BEGIN
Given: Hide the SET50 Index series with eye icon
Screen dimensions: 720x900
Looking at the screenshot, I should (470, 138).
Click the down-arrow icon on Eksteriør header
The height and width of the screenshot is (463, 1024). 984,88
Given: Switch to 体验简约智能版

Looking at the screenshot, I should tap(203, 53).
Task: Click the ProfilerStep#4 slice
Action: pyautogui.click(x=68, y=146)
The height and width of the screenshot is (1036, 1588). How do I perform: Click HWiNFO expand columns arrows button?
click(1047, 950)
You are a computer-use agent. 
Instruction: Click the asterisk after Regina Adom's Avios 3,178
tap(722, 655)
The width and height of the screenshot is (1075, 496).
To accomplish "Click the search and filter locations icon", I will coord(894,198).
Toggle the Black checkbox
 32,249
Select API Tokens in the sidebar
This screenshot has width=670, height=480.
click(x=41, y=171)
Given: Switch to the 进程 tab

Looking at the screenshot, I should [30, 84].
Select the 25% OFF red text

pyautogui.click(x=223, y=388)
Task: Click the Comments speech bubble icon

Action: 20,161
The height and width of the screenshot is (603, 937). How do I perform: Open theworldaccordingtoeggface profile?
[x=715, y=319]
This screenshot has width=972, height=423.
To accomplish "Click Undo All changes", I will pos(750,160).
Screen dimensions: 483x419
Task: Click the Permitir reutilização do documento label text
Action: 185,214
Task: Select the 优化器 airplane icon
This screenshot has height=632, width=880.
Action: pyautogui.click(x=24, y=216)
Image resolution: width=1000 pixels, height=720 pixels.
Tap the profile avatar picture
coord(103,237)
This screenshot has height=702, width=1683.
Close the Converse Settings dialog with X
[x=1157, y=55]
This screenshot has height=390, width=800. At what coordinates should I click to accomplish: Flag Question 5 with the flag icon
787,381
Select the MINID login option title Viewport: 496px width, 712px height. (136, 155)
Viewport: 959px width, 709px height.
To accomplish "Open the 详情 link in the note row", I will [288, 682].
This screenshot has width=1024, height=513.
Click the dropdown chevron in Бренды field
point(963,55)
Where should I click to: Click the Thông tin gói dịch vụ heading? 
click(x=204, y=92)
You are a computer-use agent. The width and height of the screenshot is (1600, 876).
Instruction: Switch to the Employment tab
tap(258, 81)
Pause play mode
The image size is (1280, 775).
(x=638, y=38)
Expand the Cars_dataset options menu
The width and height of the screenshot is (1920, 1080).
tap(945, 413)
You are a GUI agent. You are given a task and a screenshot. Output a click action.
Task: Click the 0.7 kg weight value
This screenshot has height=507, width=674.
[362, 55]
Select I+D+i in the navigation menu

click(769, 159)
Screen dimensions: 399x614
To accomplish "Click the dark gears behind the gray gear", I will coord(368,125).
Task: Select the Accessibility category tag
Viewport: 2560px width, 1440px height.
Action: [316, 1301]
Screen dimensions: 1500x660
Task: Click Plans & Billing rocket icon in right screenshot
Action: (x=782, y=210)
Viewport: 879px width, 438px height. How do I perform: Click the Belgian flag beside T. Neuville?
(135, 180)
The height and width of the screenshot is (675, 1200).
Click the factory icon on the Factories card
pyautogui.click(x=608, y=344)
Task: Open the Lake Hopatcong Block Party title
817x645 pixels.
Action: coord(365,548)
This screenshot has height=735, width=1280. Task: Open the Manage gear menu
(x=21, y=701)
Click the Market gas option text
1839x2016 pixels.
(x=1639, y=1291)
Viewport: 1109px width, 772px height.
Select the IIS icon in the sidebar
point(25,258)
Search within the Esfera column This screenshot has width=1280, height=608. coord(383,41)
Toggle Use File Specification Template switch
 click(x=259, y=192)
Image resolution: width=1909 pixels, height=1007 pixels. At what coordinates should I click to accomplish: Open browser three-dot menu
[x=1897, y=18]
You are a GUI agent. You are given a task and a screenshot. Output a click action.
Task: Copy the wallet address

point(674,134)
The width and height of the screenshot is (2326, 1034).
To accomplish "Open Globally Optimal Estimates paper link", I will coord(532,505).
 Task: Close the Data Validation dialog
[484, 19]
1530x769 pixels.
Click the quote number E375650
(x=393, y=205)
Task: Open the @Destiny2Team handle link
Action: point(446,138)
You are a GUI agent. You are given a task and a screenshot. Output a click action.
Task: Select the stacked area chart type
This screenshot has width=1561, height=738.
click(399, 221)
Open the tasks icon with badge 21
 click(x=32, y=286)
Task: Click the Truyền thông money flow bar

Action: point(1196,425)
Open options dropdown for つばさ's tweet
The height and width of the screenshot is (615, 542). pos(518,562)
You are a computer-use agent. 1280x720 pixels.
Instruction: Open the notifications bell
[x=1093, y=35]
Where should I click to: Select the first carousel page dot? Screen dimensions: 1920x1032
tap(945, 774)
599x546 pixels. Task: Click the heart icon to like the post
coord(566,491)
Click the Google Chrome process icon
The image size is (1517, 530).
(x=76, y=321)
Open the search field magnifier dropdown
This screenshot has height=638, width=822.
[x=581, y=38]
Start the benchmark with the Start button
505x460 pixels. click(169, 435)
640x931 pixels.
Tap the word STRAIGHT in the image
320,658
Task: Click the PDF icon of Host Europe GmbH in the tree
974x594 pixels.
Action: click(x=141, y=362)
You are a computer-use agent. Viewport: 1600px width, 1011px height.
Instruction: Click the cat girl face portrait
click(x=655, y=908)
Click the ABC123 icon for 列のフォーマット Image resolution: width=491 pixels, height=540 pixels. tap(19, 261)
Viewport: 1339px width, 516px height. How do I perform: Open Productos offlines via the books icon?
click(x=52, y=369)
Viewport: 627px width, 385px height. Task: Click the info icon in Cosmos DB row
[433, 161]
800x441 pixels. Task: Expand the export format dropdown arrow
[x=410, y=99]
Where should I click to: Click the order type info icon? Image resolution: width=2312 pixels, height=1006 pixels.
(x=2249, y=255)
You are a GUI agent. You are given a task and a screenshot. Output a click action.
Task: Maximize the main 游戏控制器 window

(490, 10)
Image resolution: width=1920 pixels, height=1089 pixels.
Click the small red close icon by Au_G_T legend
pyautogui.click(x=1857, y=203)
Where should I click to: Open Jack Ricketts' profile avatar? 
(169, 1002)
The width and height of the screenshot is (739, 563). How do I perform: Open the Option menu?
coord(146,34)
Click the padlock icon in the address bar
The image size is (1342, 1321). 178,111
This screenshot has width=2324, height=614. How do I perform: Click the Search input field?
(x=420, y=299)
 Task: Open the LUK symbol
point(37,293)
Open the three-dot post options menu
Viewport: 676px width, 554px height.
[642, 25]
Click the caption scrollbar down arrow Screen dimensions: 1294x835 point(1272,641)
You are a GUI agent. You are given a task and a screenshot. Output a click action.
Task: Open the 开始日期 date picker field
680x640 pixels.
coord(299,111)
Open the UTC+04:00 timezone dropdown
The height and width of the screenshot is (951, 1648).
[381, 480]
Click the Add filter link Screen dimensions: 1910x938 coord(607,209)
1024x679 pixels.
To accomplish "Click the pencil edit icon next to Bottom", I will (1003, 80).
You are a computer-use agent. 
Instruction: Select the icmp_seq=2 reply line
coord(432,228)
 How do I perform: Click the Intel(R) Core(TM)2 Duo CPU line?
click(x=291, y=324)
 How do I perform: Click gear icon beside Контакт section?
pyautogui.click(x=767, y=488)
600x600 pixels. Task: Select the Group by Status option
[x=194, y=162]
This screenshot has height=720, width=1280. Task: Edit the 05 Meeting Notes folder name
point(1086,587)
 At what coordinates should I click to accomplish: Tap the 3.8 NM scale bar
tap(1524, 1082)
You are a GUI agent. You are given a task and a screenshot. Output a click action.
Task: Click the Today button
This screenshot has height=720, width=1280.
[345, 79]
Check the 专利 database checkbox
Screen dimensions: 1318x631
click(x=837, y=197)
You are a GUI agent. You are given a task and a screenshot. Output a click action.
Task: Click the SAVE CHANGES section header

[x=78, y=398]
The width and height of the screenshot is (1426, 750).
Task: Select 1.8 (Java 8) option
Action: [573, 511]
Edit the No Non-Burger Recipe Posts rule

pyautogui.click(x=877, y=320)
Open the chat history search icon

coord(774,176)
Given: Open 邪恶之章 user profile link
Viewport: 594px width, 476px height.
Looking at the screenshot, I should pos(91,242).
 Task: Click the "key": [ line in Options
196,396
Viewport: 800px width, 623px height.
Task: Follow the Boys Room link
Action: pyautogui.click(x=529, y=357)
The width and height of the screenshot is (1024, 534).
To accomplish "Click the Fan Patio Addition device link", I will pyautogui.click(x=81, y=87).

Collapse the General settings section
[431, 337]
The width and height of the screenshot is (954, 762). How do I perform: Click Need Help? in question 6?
END
Task brief: Copy the stretch of the records above that runs from the line with "This screenshot has width=1561, height=738." through the line with "Click the Google Chrome process icon". Both end lines belong in the copy, and nothing else does.

Solution for this problem:
This screenshot has width=1561, height=738.
click(399, 221)
Open the tasks icon with badge 21
 click(x=32, y=286)
Task: Click the Truyền thông money flow bar

Action: point(1196,425)
Open options dropdown for つばさ's tweet
The height and width of the screenshot is (615, 542). pos(518,562)
You are a computer-use agent. 1280x720 pixels.
Instruction: Open the notifications bell
[x=1093, y=35]
Where should I click to: Select the first carousel page dot? Screen dimensions: 1920x1032
tap(945, 774)
599x546 pixels. Task: Click the heart icon to like the post
coord(566,491)
Click the Google Chrome process icon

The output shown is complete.